* **Work required**: In the records below, find the line with "You are a computer-use agent. The image size is (1372, 894)." and the line with "Click the 截图 screenshot icon on monitor panel". Print both exactly, along with every line between them, and no other line.
*** Begin section ***
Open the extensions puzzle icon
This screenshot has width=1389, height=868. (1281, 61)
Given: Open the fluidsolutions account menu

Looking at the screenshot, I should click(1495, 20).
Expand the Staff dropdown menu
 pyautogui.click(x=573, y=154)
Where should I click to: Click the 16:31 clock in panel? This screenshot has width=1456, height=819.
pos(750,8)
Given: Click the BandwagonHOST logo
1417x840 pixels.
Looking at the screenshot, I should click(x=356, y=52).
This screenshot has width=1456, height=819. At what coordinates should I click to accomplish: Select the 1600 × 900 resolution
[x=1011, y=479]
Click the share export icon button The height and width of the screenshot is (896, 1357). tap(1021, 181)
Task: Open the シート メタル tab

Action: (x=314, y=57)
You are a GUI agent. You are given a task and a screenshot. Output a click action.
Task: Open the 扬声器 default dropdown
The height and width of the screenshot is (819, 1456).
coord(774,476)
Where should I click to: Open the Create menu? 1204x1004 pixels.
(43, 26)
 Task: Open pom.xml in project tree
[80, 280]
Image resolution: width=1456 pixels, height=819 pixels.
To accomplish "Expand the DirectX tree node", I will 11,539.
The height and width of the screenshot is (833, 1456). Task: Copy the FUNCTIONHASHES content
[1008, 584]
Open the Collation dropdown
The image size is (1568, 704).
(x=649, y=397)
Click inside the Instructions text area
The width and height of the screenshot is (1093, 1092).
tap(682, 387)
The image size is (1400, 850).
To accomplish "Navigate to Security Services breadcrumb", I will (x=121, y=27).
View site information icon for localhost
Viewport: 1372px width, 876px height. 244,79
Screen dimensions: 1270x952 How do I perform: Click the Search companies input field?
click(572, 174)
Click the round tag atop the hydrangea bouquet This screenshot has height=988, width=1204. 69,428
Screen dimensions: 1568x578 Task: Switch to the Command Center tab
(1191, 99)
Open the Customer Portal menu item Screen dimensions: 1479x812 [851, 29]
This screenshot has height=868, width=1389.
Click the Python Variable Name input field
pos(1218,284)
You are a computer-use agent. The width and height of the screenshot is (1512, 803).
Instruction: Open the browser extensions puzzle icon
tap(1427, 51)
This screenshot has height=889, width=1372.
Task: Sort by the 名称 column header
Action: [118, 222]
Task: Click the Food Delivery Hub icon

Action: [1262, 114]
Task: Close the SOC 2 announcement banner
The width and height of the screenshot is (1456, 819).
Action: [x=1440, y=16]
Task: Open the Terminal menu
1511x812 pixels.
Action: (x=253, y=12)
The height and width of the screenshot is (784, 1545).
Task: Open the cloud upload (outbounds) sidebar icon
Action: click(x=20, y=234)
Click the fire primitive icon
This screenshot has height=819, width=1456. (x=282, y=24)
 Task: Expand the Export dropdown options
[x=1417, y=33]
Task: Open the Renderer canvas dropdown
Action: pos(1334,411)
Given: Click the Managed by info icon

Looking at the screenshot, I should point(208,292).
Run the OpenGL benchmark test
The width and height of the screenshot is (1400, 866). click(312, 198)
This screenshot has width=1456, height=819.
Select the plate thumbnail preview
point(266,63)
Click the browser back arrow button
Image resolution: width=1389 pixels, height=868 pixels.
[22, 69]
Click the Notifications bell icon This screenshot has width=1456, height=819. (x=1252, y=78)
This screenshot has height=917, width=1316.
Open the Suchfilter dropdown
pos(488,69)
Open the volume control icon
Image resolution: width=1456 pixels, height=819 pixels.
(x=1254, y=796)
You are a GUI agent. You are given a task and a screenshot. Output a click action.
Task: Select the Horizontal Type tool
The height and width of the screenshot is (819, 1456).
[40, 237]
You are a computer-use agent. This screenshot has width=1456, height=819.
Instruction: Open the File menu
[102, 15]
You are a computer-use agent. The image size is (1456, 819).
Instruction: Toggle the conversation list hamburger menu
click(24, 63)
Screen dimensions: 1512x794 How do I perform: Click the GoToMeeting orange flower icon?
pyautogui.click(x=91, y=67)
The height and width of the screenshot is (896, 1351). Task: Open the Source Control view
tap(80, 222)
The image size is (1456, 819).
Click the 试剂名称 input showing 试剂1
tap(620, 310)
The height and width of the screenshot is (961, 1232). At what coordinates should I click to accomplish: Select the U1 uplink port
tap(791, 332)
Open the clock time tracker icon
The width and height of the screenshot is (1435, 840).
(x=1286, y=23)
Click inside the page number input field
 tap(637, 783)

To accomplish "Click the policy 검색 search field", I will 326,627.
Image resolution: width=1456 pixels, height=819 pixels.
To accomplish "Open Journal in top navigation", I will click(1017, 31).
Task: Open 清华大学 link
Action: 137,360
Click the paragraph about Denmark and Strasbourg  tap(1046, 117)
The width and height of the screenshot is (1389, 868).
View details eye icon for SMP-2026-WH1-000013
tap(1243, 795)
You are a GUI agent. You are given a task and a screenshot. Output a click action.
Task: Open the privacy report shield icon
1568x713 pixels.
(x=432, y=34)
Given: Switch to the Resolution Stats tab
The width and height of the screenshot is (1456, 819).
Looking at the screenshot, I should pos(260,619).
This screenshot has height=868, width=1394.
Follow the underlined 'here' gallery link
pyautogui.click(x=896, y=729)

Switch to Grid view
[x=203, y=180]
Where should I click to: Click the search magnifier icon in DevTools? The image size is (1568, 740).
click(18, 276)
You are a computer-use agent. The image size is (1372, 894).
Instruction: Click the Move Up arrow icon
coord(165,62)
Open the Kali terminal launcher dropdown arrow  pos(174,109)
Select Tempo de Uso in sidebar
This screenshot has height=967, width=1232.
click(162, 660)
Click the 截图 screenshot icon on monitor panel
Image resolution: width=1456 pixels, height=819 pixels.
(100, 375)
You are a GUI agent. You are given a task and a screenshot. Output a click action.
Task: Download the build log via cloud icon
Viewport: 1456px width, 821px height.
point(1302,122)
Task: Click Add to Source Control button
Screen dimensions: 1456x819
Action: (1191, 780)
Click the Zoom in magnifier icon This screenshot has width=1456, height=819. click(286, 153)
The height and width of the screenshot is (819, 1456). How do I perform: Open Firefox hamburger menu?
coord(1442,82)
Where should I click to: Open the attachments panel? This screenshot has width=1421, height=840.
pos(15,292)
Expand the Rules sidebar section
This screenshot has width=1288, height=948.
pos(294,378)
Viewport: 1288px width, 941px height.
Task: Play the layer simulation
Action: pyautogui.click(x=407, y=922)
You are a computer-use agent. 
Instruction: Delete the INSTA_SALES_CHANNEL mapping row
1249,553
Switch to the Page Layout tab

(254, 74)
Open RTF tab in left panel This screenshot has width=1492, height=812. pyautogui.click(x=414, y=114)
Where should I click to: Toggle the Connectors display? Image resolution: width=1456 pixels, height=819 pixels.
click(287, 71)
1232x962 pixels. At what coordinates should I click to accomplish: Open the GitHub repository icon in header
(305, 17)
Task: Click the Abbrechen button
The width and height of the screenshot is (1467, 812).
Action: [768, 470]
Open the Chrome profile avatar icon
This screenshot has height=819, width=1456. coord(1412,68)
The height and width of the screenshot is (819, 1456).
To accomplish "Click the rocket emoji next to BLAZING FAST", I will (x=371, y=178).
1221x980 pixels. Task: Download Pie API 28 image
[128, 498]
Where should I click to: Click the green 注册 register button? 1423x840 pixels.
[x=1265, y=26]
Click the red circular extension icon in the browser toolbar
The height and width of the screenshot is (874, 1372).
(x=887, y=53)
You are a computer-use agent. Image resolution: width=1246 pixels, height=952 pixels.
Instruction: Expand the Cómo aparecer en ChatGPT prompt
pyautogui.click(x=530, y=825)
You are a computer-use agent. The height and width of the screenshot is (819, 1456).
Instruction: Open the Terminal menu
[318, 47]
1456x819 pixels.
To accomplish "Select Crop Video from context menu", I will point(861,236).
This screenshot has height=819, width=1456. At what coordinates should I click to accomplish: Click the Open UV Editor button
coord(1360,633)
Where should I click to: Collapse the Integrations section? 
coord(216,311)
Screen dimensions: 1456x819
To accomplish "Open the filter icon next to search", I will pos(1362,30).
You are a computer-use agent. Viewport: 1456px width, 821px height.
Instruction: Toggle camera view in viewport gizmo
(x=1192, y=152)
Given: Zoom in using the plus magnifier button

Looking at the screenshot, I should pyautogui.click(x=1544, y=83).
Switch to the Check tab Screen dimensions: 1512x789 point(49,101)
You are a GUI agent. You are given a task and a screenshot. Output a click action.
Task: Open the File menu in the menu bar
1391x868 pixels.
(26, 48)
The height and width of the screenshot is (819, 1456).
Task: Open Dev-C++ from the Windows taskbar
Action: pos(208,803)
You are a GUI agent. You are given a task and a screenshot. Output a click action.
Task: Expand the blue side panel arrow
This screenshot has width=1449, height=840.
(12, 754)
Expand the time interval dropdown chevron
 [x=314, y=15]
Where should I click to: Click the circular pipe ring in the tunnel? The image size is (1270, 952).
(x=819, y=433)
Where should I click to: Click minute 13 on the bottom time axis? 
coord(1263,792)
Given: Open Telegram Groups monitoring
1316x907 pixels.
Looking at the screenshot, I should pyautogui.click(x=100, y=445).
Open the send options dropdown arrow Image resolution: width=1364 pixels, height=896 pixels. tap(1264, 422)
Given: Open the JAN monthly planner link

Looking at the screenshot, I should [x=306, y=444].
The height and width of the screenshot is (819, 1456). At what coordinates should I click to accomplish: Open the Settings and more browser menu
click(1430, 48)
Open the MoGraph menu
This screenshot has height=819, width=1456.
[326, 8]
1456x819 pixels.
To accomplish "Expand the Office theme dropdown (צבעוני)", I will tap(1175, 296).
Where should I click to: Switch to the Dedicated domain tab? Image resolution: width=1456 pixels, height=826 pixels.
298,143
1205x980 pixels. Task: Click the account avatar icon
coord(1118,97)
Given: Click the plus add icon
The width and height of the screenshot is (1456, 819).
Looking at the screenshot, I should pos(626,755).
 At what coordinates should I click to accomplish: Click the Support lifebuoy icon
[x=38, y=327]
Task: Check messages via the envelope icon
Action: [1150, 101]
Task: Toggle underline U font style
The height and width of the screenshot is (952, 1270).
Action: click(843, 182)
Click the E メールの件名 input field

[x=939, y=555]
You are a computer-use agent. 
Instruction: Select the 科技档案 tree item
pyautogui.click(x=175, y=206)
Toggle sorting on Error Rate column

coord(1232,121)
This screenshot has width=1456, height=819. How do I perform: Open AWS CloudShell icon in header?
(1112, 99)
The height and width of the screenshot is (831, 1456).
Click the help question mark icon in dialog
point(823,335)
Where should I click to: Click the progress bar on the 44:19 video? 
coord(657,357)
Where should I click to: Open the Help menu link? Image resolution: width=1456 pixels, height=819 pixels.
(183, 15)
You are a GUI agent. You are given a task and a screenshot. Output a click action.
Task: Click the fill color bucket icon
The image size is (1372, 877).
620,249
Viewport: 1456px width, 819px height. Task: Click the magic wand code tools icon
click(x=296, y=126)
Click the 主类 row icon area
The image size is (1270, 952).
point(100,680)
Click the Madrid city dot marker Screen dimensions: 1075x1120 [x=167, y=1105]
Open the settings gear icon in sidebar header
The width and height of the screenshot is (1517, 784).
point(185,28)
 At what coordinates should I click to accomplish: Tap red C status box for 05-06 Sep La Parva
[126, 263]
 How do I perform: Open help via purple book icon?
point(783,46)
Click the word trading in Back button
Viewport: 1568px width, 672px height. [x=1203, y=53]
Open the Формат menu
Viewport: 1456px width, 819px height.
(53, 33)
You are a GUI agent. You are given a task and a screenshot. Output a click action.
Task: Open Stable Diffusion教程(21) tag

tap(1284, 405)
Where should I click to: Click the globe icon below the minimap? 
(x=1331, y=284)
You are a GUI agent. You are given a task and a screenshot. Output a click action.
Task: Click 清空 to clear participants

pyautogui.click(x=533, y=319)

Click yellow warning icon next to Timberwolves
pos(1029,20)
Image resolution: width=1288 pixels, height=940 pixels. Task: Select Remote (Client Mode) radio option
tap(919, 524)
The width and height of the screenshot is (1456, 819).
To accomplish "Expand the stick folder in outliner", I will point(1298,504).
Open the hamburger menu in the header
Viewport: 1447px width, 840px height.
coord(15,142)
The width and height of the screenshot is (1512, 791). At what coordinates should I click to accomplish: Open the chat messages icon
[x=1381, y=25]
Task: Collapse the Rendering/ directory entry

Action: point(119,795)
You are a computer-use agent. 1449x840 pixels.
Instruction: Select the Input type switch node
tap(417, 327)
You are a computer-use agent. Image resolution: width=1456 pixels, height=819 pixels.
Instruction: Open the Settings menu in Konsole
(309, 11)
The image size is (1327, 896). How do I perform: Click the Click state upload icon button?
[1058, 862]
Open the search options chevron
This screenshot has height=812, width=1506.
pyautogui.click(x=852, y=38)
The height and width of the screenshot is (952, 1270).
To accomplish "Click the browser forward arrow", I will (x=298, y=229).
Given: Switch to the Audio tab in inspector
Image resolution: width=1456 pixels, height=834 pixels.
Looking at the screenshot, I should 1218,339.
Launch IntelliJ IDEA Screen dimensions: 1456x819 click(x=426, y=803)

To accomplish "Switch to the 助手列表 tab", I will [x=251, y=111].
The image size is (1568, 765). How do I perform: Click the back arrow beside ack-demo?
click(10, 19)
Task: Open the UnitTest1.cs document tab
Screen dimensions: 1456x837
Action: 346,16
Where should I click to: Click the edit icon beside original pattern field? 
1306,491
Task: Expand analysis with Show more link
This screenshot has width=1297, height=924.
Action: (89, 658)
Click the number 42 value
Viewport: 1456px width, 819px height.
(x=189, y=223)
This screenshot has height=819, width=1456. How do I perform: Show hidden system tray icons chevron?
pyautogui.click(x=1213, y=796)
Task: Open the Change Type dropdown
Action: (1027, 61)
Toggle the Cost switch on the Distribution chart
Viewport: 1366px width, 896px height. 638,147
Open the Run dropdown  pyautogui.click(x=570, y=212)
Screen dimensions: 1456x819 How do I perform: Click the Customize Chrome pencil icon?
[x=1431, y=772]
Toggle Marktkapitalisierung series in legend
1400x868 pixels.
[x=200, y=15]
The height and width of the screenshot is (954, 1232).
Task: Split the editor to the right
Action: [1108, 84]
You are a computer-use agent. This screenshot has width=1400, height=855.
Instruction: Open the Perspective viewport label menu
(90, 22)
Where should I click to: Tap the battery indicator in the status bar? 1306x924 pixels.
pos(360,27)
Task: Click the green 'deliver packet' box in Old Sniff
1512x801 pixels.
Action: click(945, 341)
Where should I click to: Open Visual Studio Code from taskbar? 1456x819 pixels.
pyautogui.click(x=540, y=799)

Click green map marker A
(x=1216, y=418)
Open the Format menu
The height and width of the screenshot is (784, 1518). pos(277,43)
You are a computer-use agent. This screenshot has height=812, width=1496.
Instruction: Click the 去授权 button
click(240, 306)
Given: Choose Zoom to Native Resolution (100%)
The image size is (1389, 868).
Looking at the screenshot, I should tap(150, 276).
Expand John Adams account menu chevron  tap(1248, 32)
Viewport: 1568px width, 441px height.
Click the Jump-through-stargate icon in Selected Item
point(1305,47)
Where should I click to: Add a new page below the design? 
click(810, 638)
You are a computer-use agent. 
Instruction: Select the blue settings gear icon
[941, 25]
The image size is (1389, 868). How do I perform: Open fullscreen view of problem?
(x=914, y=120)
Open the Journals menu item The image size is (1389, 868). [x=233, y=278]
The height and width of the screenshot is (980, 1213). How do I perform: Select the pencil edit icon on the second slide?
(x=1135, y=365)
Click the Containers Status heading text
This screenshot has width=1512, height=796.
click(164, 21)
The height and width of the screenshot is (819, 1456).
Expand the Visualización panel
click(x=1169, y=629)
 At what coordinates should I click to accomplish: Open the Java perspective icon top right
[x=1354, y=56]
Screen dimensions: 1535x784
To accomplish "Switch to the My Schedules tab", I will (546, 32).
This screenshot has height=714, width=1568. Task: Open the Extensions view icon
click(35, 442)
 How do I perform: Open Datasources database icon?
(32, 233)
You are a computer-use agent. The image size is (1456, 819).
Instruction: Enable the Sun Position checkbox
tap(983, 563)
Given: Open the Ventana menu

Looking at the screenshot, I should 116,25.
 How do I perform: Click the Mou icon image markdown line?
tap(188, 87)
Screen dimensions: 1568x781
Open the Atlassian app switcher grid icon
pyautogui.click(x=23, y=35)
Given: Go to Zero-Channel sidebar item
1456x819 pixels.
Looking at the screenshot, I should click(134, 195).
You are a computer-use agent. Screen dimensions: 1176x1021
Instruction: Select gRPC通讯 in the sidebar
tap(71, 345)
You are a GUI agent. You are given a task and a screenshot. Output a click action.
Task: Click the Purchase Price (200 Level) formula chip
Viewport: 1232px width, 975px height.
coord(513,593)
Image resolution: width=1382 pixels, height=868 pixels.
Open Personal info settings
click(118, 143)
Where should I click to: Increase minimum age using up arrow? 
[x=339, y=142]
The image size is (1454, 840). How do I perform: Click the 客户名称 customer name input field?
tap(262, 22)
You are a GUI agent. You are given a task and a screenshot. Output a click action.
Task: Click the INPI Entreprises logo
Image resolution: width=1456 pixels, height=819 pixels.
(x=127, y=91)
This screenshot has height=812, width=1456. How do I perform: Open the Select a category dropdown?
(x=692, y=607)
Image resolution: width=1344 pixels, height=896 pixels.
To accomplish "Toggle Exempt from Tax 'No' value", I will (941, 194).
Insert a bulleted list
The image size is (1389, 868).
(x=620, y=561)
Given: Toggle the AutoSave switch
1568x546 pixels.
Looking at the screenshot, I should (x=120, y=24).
*** End section ***
* **Response area**:
You are a computer-use agent. The image size is (1372, 894).
Instruction: Click the Move Up arrow icon
coord(165,62)
Open the Kali terminal launcher dropdown arrow  pos(174,109)
Select Tempo de Uso in sidebar
This screenshot has height=967, width=1232.
click(162, 660)
Click the 截图 screenshot icon on monitor panel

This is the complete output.